PROVIDED PASSAGE »
We have created a two sided marketplace that benefits consumers and merchants alike. It's self generative and highly complementary to our merchant and waterfall driven traffic. Our two sided marketplace is growing because we offer benefits to all market participants. We send merchants incremental sales with great economics and our customers have a reliable shopping destination that offers straightforward and fair pricing for durable goods. We are a destination where they know they'll be treated with dignity and they will be able to acquire the items they need and want whenever and however they want to shop.

Speaker 2

This virtuous ecosystem means that customer success leads to merchant success and vice versa. And when this happens, Catapult is also successful. We've gone from simply being a payment method to being a growth partner to our merchants and a destination for consumers. And this two point zero transformation has happened in less than two years. We believe merchants are beginning to understand the power of our marketplace and the strength of our LTO offering because they are now reaching out to Catapult with requests to be featured in our ecosystem.

Speaker 2

We know how to convert traffic into transactions and we believe this will encourage our merchant and waterfall partners to send us even more traffic in the future. To unlock more of our marketplace potential, we need to drive additional top of the funnel activity. In short, we need more applications that we can convert into customers and will come back to Catapult for their durable goods and needs again and again. To do this, we have focused our top initiatives in four core areas: one, consumer engagement two, merchant engagement three, referral partnerships and four, improving our unit economics and capital structure over time so that we can improve profitability and sustainably generate cash. We are incredibly excited about the future of our marketplace.

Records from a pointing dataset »
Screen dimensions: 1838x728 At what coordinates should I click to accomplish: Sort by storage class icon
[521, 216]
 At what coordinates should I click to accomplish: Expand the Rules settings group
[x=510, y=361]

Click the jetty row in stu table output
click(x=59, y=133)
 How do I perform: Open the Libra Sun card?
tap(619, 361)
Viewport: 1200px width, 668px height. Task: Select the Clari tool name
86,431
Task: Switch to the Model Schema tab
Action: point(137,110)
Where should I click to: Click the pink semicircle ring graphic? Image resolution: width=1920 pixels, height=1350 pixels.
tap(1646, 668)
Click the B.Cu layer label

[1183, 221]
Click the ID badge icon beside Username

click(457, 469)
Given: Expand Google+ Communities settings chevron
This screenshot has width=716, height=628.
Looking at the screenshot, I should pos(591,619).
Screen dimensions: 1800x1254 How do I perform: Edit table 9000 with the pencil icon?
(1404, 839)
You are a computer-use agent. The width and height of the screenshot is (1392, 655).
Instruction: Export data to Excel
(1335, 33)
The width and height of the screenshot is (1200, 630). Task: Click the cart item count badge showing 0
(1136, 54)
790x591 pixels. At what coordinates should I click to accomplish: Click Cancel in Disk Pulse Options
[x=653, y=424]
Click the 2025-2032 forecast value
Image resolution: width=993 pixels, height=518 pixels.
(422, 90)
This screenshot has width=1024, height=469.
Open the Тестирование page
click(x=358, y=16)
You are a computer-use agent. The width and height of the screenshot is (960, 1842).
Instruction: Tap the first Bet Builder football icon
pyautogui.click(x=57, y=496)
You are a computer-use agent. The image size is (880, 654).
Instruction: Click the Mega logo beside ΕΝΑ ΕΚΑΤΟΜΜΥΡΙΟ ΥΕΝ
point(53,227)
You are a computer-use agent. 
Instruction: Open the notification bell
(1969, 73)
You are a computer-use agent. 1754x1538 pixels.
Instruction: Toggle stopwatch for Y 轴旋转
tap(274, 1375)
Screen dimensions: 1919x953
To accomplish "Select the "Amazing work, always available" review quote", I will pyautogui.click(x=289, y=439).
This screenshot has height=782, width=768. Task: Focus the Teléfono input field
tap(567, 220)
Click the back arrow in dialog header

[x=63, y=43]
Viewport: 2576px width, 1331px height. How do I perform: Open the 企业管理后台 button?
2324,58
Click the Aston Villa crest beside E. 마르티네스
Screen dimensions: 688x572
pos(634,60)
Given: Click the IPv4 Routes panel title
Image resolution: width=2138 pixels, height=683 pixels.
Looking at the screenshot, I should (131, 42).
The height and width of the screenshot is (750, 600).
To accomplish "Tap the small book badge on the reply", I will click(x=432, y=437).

WHAT THE TASK REQUIRES » Decide whether each statement agrees with the Catapult marketplace text, answering yes or no and quoting the words that decide it: (a) Catapult's shift to a two point zero model took more than two years. (b) Merchants are contacting Catapult to ask to be featured. (c) Referral partnerships are one of the four core areas of Catapult's top initiatives.

OUTPUT »
(a) No: "And this two point zero transformation has happened in less than two years."
(b) Yes: "they are now reaching out to Catapult with requests to be featured in our ecosystem."
(c) Yes: "we have focused our top initiatives in four core areas: one, consumer engagement two, merchant engagement three, referral partnerships"